We were a tad surprised that the dynamite sticks, the ammonium nitrate fertaliser pellets, the fuse and detonator were handed over in a shopping bag as if we had bought them from a grocery store! Here our guide is explaining the difference between three different types of dynamite. Apparently Peruvian dynamite is best, in case you need to know.


Here we are, The JeTZ, a guide, and Marissa and Byron, all kitted up, and ready to descend into the mines. The smiles might have been a little more strained had we known what we were about to experience.
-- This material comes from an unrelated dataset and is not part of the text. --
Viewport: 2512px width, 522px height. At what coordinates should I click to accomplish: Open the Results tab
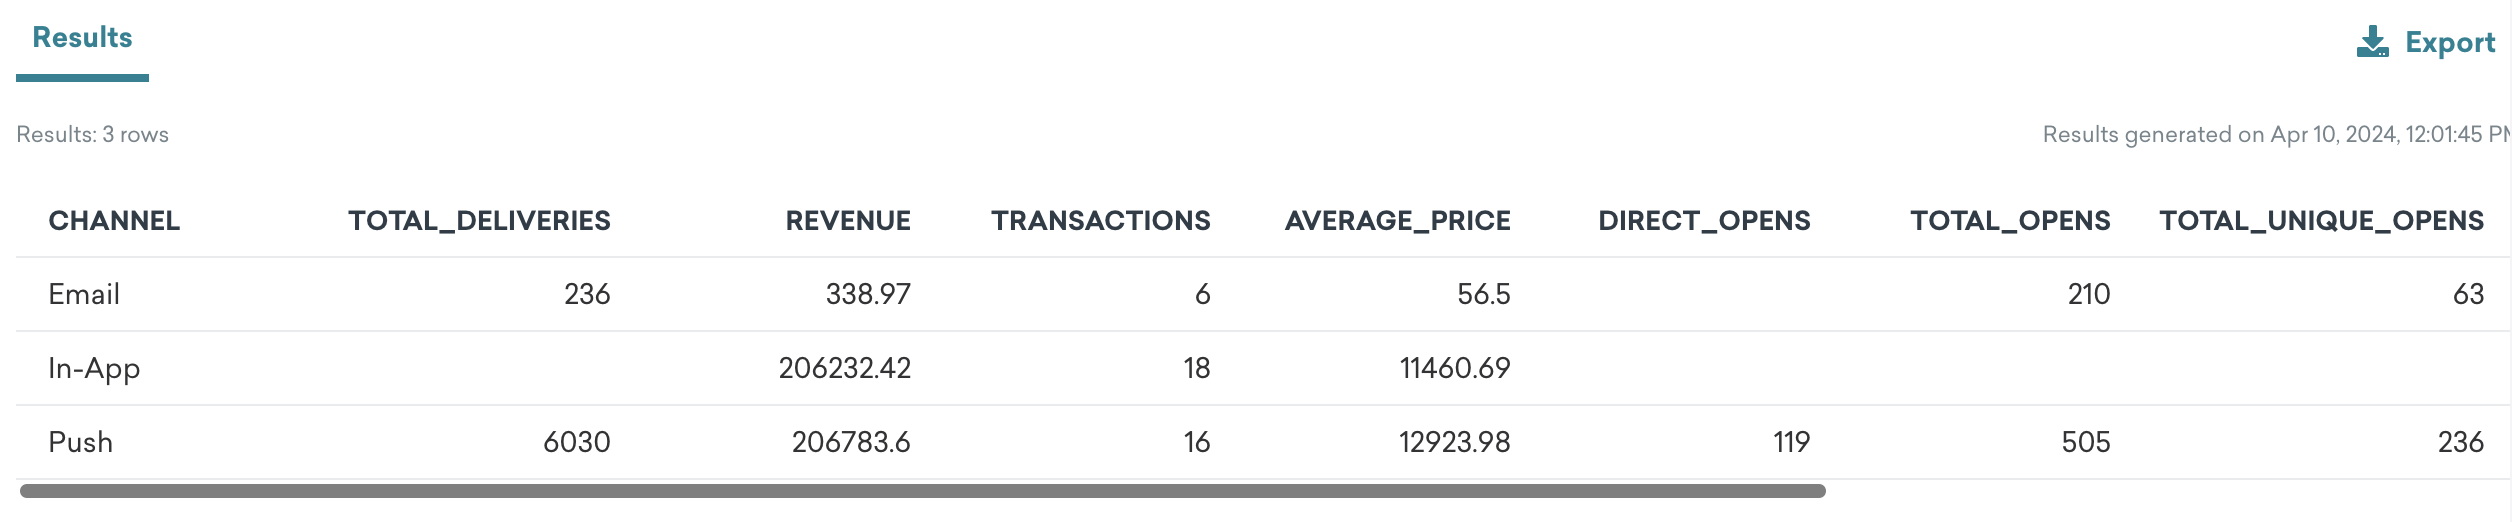tap(82, 38)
In the first level of the mine there was a museum describing the history of cerro rico. Here we learnt about the atrocious working conditions. Even today, children as young as 10 work in conditions better suited to the 1700s. Incidentally, there is an award winning documentary about the child miners in Potosi called ´The Devil´s Miner´.

In the colonial era the native Indian work force was decimated by disease and the work conditions and was replaced by imported Negro slave labour. Today the Bolivian workers have a short life expectancy, typically dying in their 40s from silicosis.

There were also several life size figurines. This one is 'El Tio' or 'The Uncle'. The workers shower him with gifts of cigarettes and coca leaves and in return he apparently keeps them safe. We are not sure how he manages to do that, but maybe there is a clue in the size of El Tio's phallus.


As we descended deeper into the mine the dust and the lack of air and the claustrophobia started to become overwhelming. We turned to the local remedy, chewing coca leaves, for some relief. Here I am trying my best to imitate the workers, who strip the leaf from its stem with their teeth, and deposit the substance in their cheeks. This half masticated bolus is then 'activated' by chewing a small piece of ilucta (a chalk like substance prepared from lime stone and the ashes of a native plant).

The process of activation helps you produce saliva and to release the theraputic elements of the coca leaves. Overall its not a custom that we expect to take off within the institution of high tea at The Ritz, but it is apt for the mines of Potosi.


We continued to descend to the third level of the mine. By this stage things had started to get pretty uncomfortable, as it felt that all the air had been replaced by dust, the ladders were death traps, and the tunnels became so tight that Jez could barely negotiate them with his enormous muscular frame. To top it off our guide had started to become visibly agitated. It did not set us at ease to learn the reason for his agitation. We were approaching 5pm, or the 'blasting hour' when the daily charges of dynamite would be detonated.


Crawling on our hands and knees we finally made it to these workers, deep in the mine. By this stage I was going through cycles of counting to 10 in order to put aside the panic that was rising in my throat. TZ helped put things in perspective when she turned to me at one particularly tight point, with an unprotected shaft dropping away on one side, and a pool of mucus freshly deposited by a worker with silicosis on the other, and said ´you owe me a manicure when we get out of here´!


Here TZ is reminding me that she wasnt joking about the manicure.


After a few moments to recover from our ordeal (for us a trip into the mine was a physical and psychological trauma, without even picking up a shovel) we discovered the purpose of our dynamite. Our guides prepared the sticks by inserting the fuse and detonator, and then putting the sticks inside the shopping bags with the fertaliser pellets. It was now time to pose with the lit explosives as the fuse quickly disappeared. Notice that while Jez is very conscientiously holding his lit fuse away from the dynamite, TZ is playing dare-devil and letting the lit end come perilously close to the explosives!

Moments after these photos were taken our guides snatched the dynamite from our hands and ran off into the hills. We watched with racing hearts and rolling video camera as the guide made a hasty getaway and then BLOODY-KABOOM the earth shook.

In the aftermath your trusty video camera operator realised that in the shock of the explosion that the stop button had inadvertently been pressed at the moment of truth. The mushroom cloud will live on only in our memories!